Kouloughlis, also spelled Koulouglis, Cologhlis and Qulaughlis was a term used during the period of Ottoman influence in North Africa that usually designated the mixed offspring of Ottoman officials and janissaries, and local women.

== Etymology ==
In Ottoman Turkish, kuloğlu is a compound of kul and oğlu, literally “son of a kul.” While Some scholars define Kouloughli as "soldier", in academic discussions of Ottoman governance, kul is glossed by others as “slave”, especially for personnel recruited through the devşirme system and attached to the sultan’s household service. Some scholarship therefore translates kuloğlu literally as “son of a slave.” At the same time, historians of Ottoman slavery note that using “slave” for kul can be misleading in certain contexts, since this status could be associated with elite service and high office rather than ordinary chattel slavery.

The word Kouloughli or Kuloglu referred to children of janissaries and local women. Some sources refer to Kouloughlis as children of any Ottoman man and a North African woman.

The title of Kouloughli went from father to child. For example Ahmed Bey of Constantine was the son of a Kouloughli, and thus he himself was a Kouloughli. Because of this, many Kouloughli families formed independent of native North African and Turkish ones.

==History==
===Migration to North Africa===
According to the Turco-Libyan historian Orhan Koloğlu, throughout the 400 years of Ottoman rule in the Maghreb namely, Algeria, Tunisia and Lybia. Morocco was never an Ottoman Regency, and more generally North Africa, the Ottoman administration ensured that Ottoman soldiers from the Odjak of Tripoli, formed at least 5% of the population in Ottoman Tripolitania. In other territories such as the Regency of Algiers the number of janissaries progressively got lower. During the 17th century for example, more than 12,000 janissaries were stationed in Algiers, but by 1800 only 4,000 janissaries were Turks, with the majority of the janissaries being Kouloughlis and renegades, with some Algerians. In the Regency of Tunis, especially during the later era of the Beylik of Tunis janissaries were less used, and replaced by more modern infantry units and Mamluks. Anatolian Turks were considered ideal migrants to ensure the Turkification of the region. Furthermore, the authorities initially banned Turkish speakers from using the Arabic language; this allowed the Turkish language to remain the prestigious language of the region till the nineteenth century. They migrated to the Regency of Algiers, the Regency of Tunis, and Ottoman Tripolitania, usually from the port of İzmir. The majority of these troops arrived during the 16th and 17th century, and by the 18th and 19th century their numbers were lower.

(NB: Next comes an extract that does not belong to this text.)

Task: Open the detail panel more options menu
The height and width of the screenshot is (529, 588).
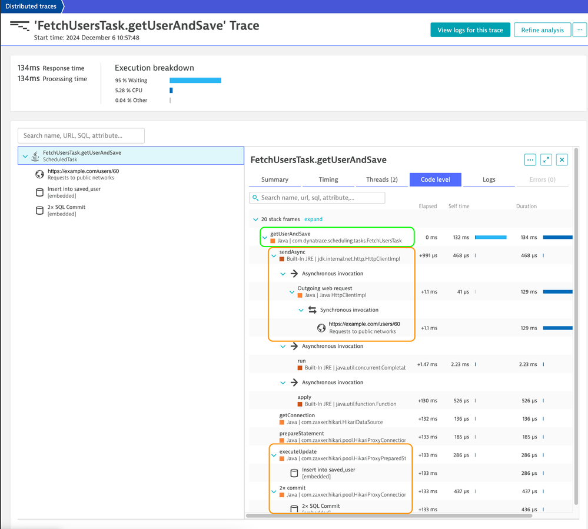Action: pyautogui.click(x=530, y=160)
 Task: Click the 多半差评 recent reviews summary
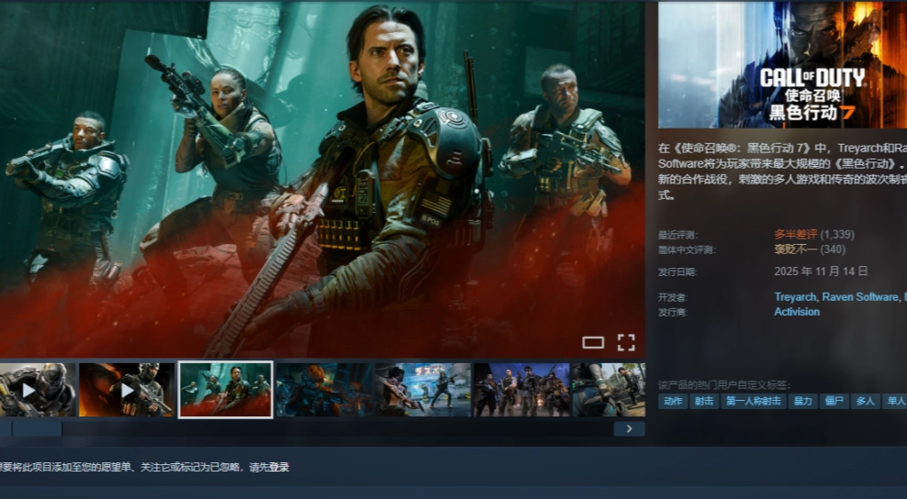(x=795, y=234)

==Ottoman women in North Africa==
Although the term "köleoğlu" implied the term "son of", the Turkish population in North Africa was not solely made up of men. Indeed, Ottoman women also migrated to the region, although in much lower numbers than men. There also existed Kouloughlis born of North African men, and Turkish women, such as Ibn Hamza al-Maghribi, an Algerian mathematician. Moreover, the offspring of Turkish men and North African women would have included females too. Up until the dissolution of the Ottoman Empire, many upper-class women in Libya were of Turkish origins. This Turkish elite held a deep kinship for the Ottoman state, which increased further during the Italo-Turkish War in favour of the Ottoman state.

==Legacy==
===Religion===
The majority of Turkish-speaking Ottoman Muslims adhered to the Hanafi school of Islam, in contrast to the majority of the North African subjects, who followed the Maliki school. Today the Hanafi school is still followed by the descendants of Turkish families who remain in the region. Traditionally, their mosques are in the Ottoman architectural style and are particularly identifiable from their Turkish-style octagonal minarets.

===Language===
Words and expressions from the Turkish language, to varying degrees, are still used in most varieties of the Maghrebi derjas and spoken Arabic in North Africa and the Middle East. For example, in Algeria an estimated 634 Turkish words are still used today in Algerian Arabic. Approximately 800 to 1,500 Turkish loanwords are still used in Egyptian Arabic, and between 200 and 500 in Libyan and Tunisian Arabic. Turkish loanwords have also been influential in countries which were never conquered by the Ottomans, such as in Moroccan Arabic. Furthermore, the Turks also introduced words from the Persian language to the region, which were originally borrowed for the Ottoman Turkish language.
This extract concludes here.